— EXTRACTED ENTRIES —
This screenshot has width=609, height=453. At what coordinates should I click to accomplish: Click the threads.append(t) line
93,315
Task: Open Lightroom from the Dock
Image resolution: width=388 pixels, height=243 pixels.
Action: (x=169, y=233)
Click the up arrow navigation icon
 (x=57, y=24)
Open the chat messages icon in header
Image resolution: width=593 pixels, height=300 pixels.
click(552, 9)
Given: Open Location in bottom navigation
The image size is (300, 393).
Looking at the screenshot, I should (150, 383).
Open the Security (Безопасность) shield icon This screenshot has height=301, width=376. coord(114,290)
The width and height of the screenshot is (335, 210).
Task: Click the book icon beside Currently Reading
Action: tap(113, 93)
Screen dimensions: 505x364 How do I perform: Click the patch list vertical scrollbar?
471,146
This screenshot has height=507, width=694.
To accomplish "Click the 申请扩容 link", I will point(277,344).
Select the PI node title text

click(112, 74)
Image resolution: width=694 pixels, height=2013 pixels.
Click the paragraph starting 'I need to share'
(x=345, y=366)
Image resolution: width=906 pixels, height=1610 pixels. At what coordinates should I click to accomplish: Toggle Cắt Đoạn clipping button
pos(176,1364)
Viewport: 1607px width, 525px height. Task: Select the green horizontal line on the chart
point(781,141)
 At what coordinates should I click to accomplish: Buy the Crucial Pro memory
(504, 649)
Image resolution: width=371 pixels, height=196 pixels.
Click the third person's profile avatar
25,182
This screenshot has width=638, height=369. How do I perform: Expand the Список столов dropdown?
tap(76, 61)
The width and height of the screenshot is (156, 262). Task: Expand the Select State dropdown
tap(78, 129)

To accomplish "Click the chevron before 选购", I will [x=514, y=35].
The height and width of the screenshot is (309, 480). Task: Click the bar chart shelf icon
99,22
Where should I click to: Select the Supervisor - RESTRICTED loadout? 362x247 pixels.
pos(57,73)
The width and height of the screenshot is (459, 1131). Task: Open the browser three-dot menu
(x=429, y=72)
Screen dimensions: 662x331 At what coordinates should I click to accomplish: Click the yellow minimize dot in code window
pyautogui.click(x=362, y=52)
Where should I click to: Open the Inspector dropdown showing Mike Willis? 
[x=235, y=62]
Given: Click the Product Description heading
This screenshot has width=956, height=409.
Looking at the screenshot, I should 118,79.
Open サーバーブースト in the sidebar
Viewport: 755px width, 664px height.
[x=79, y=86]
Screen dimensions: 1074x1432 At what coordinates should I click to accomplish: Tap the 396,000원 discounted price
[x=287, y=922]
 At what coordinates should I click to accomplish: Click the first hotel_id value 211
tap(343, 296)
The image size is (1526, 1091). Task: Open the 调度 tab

— DESCRIPTION OF THE TASK —
Set out the records again, exactly as they appear above.

— RESPONSE AREA —
This screenshot has width=609, height=453. At what coordinates should I click to accomplish: Click the threads.append(t) line
93,315
Task: Open Lightroom from the Dock
Image resolution: width=388 pixels, height=243 pixels.
Action: (x=169, y=233)
Click the up arrow navigation icon
 (x=57, y=24)
Open the chat messages icon in header
Image resolution: width=593 pixels, height=300 pixels.
click(552, 9)
Given: Open Location in bottom navigation
The image size is (300, 393).
Looking at the screenshot, I should (150, 383).
Open the Security (Безопасность) shield icon This screenshot has height=301, width=376. coord(114,290)
The width and height of the screenshot is (335, 210).
Task: Click the book icon beside Currently Reading
Action: tap(113, 93)
Screen dimensions: 505x364 How do I perform: Click the patch list vertical scrollbar?
471,146
This screenshot has height=507, width=694.
To accomplish "Click the 申请扩容 link", I will point(277,344).
Select the PI node title text

click(112, 74)
Image resolution: width=694 pixels, height=2013 pixels.
Click the paragraph starting 'I need to share'
(x=345, y=366)
Image resolution: width=906 pixels, height=1610 pixels. At what coordinates should I click to accomplish: Toggle Cắt Đoạn clipping button
pos(176,1364)
Viewport: 1607px width, 525px height. Task: Select the green horizontal line on the chart
point(781,141)
 At what coordinates should I click to accomplish: Buy the Crucial Pro memory
(504, 649)
Image resolution: width=371 pixels, height=196 pixels.
Click the third person's profile avatar
25,182
This screenshot has width=638, height=369. How do I perform: Expand the Список столов dropdown?
tap(76, 61)
The width and height of the screenshot is (156, 262). Task: Expand the Select State dropdown
tap(78, 129)

To accomplish "Click the chevron before 选购", I will [x=514, y=35].
The height and width of the screenshot is (309, 480). Task: Click the bar chart shelf icon
99,22
Where should I click to: Select the Supervisor - RESTRICTED loadout? 362x247 pixels.
pos(57,73)
The width and height of the screenshot is (459, 1131). Task: Open the browser three-dot menu
(x=429, y=72)
Screen dimensions: 662x331 At what coordinates should I click to accomplish: Click the yellow minimize dot in code window
pyautogui.click(x=362, y=52)
Where should I click to: Open the Inspector dropdown showing Mike Willis? 
[x=235, y=62]
Given: Click the Product Description heading
This screenshot has width=956, height=409.
Looking at the screenshot, I should 118,79.
Open サーバーブースト in the sidebar
Viewport: 755px width, 664px height.
[x=79, y=86]
Screen dimensions: 1074x1432 At what coordinates should I click to accomplish: Tap the 396,000원 discounted price
[x=287, y=922]
 At what coordinates should I click to accomplish: Click the first hotel_id value 211
tap(343, 296)
The image size is (1526, 1091). Task: Open the 调度 tab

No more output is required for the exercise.